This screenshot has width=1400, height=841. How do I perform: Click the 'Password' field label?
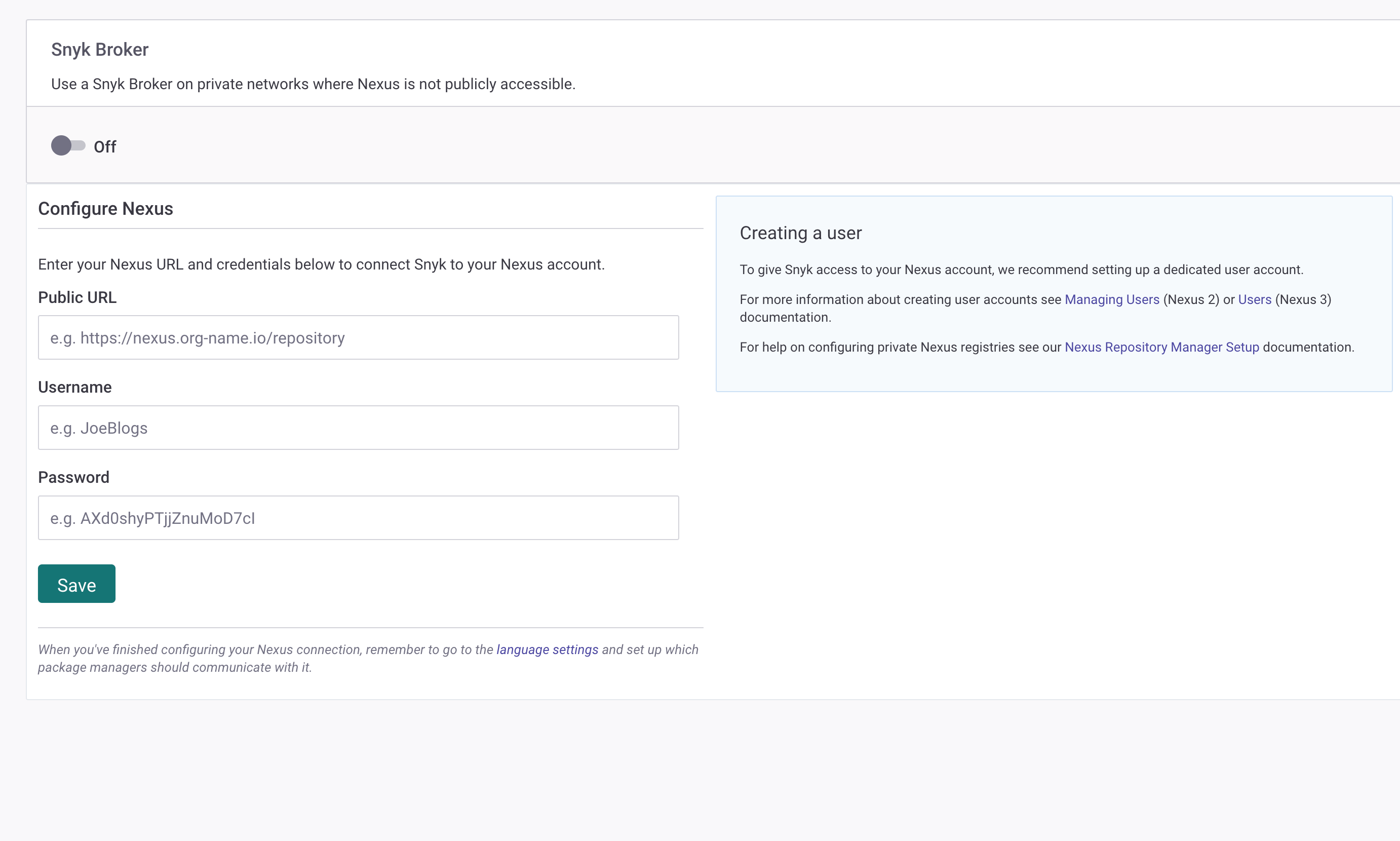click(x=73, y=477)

+++

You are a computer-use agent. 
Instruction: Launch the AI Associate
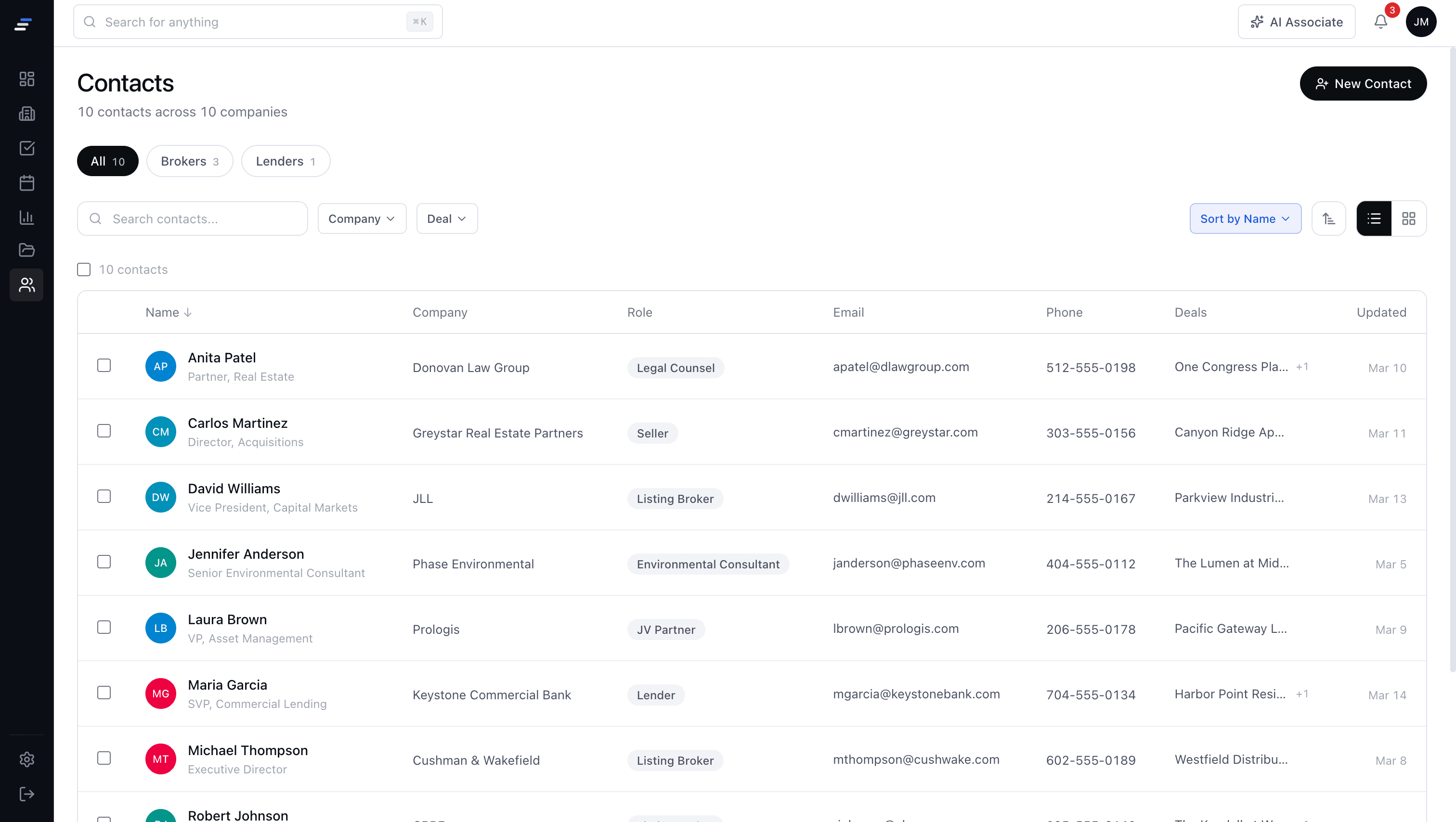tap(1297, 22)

+++

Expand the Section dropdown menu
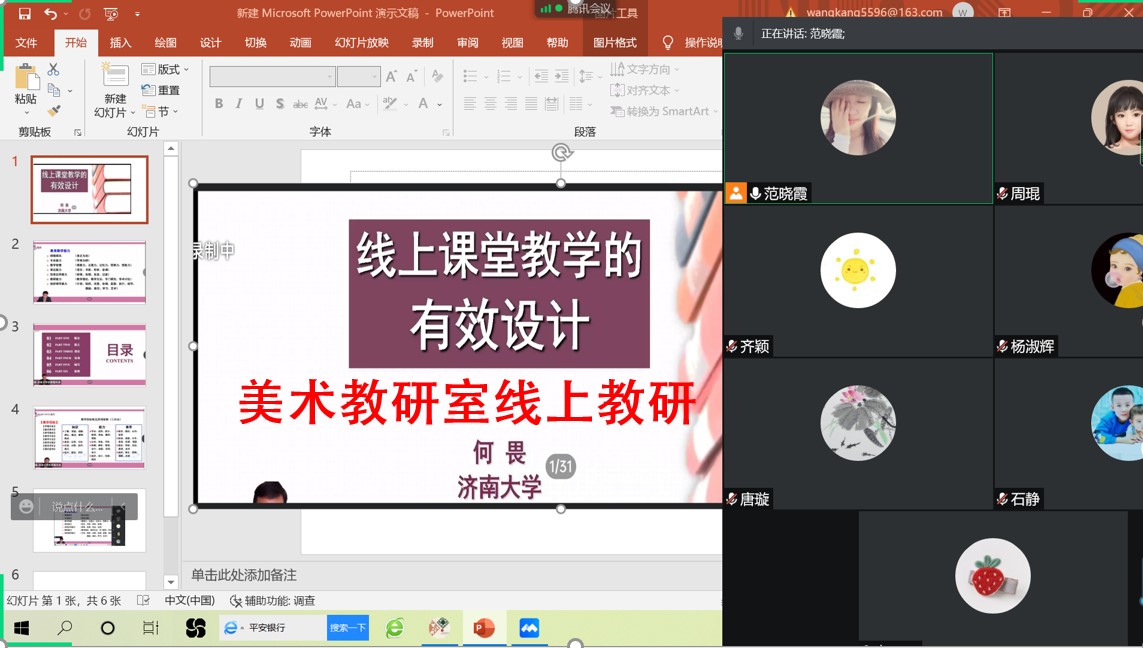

+++

• **What this task involves**
Quote the records word for word from the line containing "This screenshot has" through the line containing "click(x=73, y=477)", leaving the picture out of your answer.

• **Problem solution**
This screenshot has width=1400, height=841. How do I perform: Click the 'Password' field label?
click(x=73, y=477)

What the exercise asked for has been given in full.